**Complete the following**.
[1] Write out the fabric odor test description verbatim from "The same process" to "sample are identical.".
[2] In one to three sentences, state when the fabric odor test description allows the amine reaction product to be judged suitable for use in the invention, and what it says a difference of more than 5 grades signifies.

[Begin Passage provided]

The same process is applied for the corresponding free perfume ingredient in consideration and is used as the reference. Dosages, fabric loads and washing cycles for the reference and the sample are identical.

Drying Process:

Within two hours after the end of the washing cycle, spinned but still wet fabrics are assessed for their odors using the scale mentioned below. Afterwards, half of the fabric pieces are hung on a line for 24 hr drying, away from any possible contaminations. Unless specified, this drying takes place indoor. Ambient conditions are at temperature between 18-25C and air moisture between 50-80%. The other half is placed in a tumble drier and undergoes a full "very dry" cycle, i.e. in a Miele, Novotronic T430 set on program white-extra dry (full cycle). Tumble dry fabrics are also assessed on the next day. Fabrics are then stored in opened aluminum bags in an odor free room, and assessed again after 7 days.

Odor Evaluations:

Odor is assessed by expert panellist smelling the fabrics. A 0-100 scale is used for all fabric odor gradings. The grading scale is as follows :
100 = extremely strong perfume odor
75 = very strong perfume odor
50 = strong odor
40 = moderate perfume odor
30 = slight perfume odor
20 = weak perfume odor
10 = very weak perfume odor
0 = no odor
A difference of more than 5 grades after one day and/or 7 days between the amine reaction product and the perfume raw material is statistically significant. A difference of 10 grades or more after one day and/or 7 days represents a step-change. In other words, when a difference of grade of more than 5, preferably at least 10 is observed between the amine reaction product and the perfume raw material, after either 1 day or 7 days or both 1 day and 7 days, it can be concluded that the amine reaction product is suitable for use in the present invention, provided that the amine compound fulfill the Odour Intensity Index.

[End Passage provided]
[Begin Items]

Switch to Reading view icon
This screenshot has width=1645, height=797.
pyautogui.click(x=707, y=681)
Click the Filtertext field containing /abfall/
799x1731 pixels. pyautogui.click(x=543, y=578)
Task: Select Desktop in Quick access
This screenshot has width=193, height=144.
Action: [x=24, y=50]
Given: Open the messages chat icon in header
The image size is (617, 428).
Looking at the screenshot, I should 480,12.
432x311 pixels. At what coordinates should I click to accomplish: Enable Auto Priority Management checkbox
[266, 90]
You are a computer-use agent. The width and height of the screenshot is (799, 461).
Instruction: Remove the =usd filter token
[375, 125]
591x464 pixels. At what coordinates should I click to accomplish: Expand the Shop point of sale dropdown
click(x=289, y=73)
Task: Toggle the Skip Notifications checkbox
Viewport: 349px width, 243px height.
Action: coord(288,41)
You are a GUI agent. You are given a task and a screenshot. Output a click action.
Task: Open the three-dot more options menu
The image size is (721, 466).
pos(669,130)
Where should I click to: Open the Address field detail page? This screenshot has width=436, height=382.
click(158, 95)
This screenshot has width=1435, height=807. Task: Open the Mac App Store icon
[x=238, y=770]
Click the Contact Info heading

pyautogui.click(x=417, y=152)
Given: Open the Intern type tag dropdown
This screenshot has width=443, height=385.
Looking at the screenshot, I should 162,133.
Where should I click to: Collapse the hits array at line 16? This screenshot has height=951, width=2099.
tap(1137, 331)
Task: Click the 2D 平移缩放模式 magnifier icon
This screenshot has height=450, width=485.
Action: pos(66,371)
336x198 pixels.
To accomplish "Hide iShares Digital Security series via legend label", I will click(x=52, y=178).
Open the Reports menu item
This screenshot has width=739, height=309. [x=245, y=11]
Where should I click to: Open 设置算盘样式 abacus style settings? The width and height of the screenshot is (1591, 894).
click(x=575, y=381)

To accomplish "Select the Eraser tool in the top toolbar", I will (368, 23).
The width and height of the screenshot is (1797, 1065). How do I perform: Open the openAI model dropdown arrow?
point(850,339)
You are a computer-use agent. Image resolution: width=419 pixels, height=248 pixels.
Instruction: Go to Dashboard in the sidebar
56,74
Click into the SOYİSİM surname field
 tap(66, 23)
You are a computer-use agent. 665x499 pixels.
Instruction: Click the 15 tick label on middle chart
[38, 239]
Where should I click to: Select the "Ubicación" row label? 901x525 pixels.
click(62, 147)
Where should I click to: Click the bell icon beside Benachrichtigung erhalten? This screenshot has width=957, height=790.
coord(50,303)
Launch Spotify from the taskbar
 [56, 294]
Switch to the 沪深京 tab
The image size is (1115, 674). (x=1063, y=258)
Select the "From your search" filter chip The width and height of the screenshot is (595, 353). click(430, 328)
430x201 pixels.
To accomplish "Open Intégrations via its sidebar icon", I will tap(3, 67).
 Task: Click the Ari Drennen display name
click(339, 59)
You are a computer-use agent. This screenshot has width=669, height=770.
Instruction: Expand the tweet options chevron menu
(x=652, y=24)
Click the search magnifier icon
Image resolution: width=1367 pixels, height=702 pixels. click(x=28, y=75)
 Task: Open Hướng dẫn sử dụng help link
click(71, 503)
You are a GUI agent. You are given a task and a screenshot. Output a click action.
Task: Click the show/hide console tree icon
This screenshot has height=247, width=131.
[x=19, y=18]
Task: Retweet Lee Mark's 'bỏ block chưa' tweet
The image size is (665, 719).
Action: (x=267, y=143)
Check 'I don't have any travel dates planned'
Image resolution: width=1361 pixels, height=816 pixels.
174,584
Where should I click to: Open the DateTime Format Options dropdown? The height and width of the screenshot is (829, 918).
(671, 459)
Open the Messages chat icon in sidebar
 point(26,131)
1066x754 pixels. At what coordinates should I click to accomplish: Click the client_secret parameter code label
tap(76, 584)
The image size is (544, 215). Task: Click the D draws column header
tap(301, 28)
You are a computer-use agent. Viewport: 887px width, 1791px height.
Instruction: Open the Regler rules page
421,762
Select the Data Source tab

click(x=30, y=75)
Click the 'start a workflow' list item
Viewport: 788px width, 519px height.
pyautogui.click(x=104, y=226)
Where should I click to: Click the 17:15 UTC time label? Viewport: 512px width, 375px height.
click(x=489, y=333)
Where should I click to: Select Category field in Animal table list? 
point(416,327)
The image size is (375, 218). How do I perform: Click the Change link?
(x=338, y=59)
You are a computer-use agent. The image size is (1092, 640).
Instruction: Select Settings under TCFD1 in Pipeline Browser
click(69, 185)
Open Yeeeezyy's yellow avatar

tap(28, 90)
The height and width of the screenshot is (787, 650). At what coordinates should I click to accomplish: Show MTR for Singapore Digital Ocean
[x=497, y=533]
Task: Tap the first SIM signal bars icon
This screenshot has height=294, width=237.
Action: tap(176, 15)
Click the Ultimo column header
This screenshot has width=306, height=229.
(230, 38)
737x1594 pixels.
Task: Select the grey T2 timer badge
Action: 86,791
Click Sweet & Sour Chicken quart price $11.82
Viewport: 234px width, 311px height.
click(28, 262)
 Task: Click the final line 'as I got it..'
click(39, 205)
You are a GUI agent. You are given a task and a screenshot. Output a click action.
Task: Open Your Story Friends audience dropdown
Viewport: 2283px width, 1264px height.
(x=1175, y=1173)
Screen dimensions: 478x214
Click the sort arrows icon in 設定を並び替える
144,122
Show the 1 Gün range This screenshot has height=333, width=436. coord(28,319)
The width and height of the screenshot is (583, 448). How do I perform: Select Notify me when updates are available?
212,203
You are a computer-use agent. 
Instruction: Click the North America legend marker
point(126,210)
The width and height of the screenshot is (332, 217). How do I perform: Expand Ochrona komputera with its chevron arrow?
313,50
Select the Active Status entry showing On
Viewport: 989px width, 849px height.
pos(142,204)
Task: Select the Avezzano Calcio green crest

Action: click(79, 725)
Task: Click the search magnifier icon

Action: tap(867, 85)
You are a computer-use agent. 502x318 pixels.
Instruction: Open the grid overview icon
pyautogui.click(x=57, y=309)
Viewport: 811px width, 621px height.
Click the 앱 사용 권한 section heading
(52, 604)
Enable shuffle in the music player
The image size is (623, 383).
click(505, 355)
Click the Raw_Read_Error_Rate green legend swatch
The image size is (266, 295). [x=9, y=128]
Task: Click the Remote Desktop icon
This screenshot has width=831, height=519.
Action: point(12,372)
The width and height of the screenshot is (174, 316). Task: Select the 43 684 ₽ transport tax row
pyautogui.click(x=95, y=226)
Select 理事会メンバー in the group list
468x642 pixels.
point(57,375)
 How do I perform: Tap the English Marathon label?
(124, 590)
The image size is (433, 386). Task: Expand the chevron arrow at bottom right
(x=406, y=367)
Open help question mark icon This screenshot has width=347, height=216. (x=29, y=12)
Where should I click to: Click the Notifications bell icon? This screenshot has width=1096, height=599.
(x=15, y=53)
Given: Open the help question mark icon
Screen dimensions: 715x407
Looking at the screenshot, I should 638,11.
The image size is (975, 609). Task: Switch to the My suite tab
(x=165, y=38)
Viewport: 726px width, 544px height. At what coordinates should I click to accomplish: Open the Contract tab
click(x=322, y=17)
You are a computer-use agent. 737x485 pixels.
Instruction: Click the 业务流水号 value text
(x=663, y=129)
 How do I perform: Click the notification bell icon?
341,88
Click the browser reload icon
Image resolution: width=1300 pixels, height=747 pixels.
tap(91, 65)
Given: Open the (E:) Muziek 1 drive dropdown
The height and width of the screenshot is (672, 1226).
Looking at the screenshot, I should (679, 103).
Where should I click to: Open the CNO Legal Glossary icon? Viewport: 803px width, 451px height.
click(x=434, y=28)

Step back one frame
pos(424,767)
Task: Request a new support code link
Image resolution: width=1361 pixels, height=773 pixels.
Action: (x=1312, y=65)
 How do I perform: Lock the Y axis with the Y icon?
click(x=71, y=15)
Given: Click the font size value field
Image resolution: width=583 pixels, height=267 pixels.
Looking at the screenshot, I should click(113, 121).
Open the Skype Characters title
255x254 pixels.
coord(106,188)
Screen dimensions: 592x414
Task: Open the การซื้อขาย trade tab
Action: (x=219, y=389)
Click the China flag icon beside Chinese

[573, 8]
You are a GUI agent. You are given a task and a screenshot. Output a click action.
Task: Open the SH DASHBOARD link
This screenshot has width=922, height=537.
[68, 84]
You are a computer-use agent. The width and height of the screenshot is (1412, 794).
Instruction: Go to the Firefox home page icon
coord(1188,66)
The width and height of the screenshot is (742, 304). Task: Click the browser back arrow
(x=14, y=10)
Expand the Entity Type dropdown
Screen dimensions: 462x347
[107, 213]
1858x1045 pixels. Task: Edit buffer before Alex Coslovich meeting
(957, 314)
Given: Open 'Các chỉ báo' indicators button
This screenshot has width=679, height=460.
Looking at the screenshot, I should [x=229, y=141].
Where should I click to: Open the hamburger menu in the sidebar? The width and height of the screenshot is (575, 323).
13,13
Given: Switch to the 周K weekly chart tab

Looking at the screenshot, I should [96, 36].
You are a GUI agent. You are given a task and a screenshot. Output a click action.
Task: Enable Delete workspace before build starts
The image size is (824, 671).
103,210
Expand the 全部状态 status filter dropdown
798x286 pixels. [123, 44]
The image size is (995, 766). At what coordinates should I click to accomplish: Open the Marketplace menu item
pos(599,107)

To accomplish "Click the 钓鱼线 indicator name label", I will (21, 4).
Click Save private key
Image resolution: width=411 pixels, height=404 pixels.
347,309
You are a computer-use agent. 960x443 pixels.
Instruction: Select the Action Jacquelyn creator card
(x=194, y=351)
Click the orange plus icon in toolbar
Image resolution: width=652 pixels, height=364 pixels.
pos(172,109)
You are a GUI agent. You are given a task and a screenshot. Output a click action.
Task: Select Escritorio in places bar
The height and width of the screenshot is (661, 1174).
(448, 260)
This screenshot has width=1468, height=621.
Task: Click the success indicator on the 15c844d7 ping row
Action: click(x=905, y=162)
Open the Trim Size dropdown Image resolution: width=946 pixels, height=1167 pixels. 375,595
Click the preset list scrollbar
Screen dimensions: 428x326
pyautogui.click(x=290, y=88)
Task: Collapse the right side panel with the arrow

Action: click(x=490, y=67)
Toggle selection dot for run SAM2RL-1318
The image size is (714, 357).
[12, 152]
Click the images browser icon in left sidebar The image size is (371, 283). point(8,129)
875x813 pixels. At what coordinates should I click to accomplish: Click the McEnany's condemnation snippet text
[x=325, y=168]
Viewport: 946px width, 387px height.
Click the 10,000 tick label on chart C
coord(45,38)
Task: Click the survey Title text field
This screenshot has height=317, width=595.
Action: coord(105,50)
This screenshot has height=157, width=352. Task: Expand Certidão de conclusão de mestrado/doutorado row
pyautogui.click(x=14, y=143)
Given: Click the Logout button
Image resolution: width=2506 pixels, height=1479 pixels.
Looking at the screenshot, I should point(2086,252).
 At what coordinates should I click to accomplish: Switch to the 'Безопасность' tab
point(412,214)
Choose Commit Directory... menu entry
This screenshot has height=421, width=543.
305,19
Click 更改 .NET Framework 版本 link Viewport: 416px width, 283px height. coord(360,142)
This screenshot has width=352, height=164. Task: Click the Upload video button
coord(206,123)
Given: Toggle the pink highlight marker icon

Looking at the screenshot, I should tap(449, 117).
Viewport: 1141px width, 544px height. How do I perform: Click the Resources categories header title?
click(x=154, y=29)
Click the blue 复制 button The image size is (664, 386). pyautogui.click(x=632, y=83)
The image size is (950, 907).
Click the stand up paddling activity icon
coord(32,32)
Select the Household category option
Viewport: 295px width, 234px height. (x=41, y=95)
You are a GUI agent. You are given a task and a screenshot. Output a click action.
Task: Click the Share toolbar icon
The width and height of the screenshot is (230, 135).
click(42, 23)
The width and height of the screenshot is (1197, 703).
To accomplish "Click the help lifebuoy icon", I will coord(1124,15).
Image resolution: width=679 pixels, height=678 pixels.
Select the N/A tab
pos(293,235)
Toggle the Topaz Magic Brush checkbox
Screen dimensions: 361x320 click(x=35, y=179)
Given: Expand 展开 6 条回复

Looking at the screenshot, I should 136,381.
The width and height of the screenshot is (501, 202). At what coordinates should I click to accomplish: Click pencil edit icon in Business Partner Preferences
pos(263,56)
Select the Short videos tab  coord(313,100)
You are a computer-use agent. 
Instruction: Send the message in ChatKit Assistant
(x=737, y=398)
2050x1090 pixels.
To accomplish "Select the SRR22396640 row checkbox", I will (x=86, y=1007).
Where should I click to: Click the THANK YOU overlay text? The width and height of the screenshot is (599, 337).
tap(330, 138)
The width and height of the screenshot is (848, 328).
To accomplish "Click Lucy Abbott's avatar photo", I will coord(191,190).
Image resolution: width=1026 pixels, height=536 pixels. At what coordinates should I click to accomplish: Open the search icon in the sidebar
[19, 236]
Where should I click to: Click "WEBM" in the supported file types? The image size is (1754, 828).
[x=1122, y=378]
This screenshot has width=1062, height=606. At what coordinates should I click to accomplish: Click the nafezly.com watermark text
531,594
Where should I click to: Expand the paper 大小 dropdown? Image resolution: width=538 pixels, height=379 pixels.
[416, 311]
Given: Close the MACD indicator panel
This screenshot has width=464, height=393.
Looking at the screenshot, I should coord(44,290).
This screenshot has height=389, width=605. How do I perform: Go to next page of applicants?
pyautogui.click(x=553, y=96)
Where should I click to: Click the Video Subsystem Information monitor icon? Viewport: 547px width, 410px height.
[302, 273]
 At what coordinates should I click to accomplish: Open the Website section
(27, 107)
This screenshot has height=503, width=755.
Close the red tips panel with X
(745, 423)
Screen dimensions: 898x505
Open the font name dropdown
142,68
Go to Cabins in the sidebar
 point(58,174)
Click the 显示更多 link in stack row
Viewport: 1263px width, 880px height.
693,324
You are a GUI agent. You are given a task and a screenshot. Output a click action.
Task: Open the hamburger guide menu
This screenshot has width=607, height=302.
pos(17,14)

[End Items]

**Results for the exercise**.
[1]
The same process is applied for the corresponding free perfume ingredient in consideration and is used as the reference. Dosages, fabric loads and washing cycles for the reference and the sample are identical.

[2] The amine reaction product can be judged suitable when its grade differs from that of the perfume raw material by more than 5, preferably at least 10, after 1 day, 7 days, or both, provided that the amine compound fulfills the Odour Intensity Index. A difference of more than 5 grades is statistically significant, and a difference of 10 grades or more represents a step-change.